Scan the data that follows and count the lines with the string "Daily"; answer with the count alone.

(Beginning of Records to use)

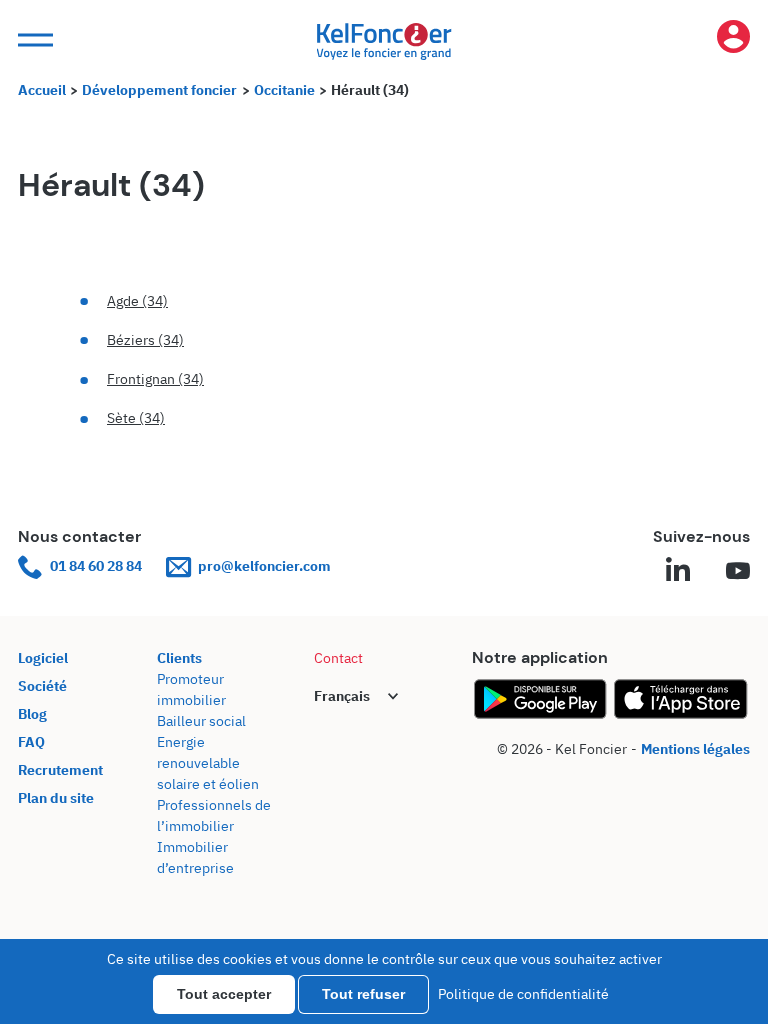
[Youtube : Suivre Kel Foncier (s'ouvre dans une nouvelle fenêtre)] (738, 572)
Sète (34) (136, 418)
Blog (32, 714)
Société (42, 686)
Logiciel (43, 658)
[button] (33, 40)
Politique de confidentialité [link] (523, 994)
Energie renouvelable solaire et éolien (208, 763)
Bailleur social (201, 721)
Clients (179, 658)
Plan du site (56, 798)
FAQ (31, 742)
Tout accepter (224, 994)
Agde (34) (137, 301)
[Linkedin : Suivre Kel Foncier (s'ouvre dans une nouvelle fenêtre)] (678, 572)
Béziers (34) (145, 340)
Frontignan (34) (155, 379)
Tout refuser (363, 994)
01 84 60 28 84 (96, 566)
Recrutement (60, 770)
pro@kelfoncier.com (264, 566)
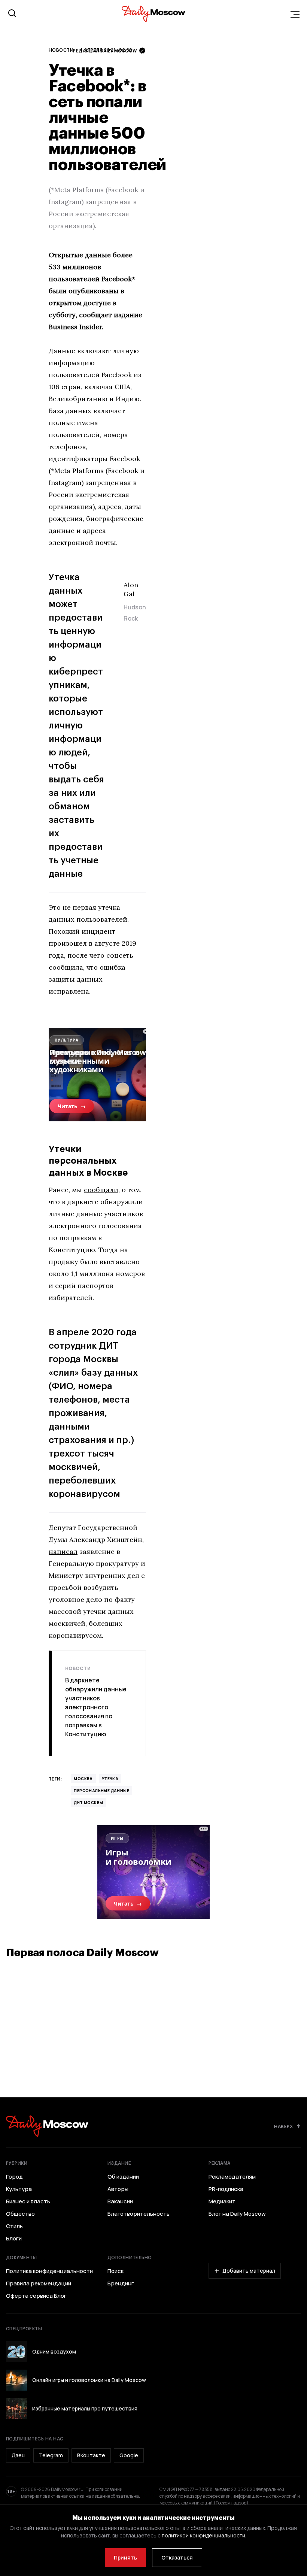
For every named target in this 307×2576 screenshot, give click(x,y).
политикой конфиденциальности (203, 2535)
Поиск (115, 2271)
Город (14, 2176)
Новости (61, 49)
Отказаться (177, 2557)
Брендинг (120, 2283)
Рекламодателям (232, 2176)
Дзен (18, 2455)
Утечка (110, 1778)
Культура (19, 2189)
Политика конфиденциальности (49, 2271)
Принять (125, 2557)
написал (63, 1551)
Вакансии (120, 2201)
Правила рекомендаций (38, 2283)
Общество (20, 2214)
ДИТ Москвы (88, 1802)
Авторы (117, 2189)
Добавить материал (248, 2270)
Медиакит (222, 2201)
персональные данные (101, 1790)
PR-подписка (226, 2189)
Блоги (14, 2238)
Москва (83, 1778)
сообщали (101, 1189)
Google (128, 2455)
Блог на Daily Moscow (237, 2214)
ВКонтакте (91, 2455)
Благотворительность (138, 2214)
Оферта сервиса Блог (36, 2296)
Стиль (14, 2226)
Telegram (51, 2455)
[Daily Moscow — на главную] (47, 2126)
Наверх (283, 2126)
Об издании (123, 2176)
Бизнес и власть (28, 2201)
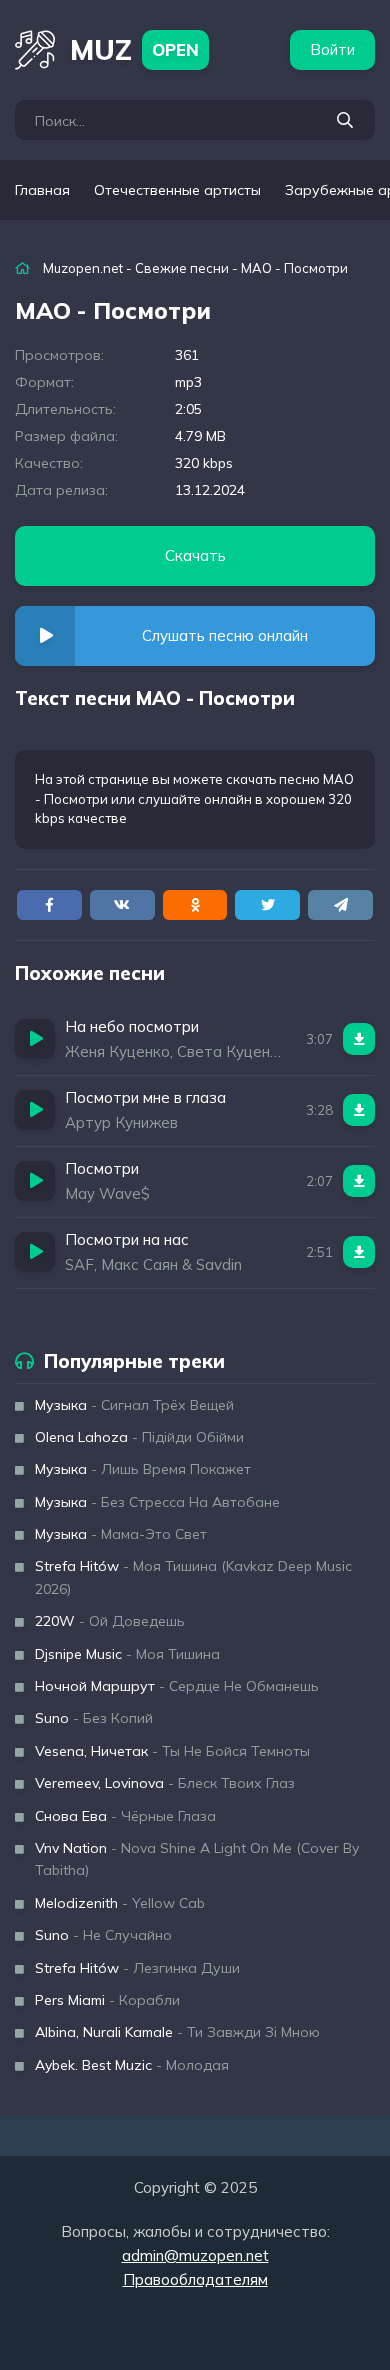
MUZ (134, 49)
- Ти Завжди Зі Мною (177, 2032)
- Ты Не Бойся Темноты (172, 1751)
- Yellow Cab (120, 1903)
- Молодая (132, 2065)
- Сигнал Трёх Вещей (134, 1405)
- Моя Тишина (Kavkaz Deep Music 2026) (193, 1577)
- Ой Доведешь (110, 1621)
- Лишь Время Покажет (143, 1469)
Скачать (195, 555)
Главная (42, 190)
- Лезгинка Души (137, 1968)
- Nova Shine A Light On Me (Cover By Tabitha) (197, 1859)
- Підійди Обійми (139, 1437)
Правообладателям (195, 2279)
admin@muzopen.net (195, 2255)
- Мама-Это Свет (121, 1534)
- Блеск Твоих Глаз (165, 1783)
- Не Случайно (103, 1935)
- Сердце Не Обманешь (177, 1686)
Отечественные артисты (177, 190)
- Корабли (107, 2000)
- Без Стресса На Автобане (157, 1502)
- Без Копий (94, 1718)
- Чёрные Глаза (125, 1816)
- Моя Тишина (127, 1654)
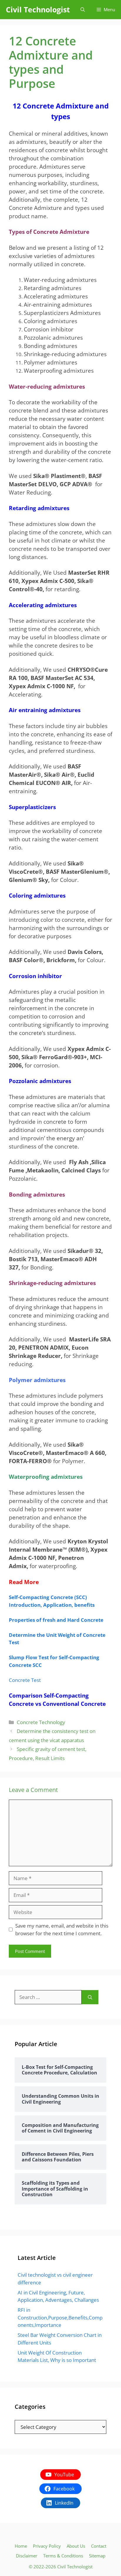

(End of Records to use)

--- Answer box ---
2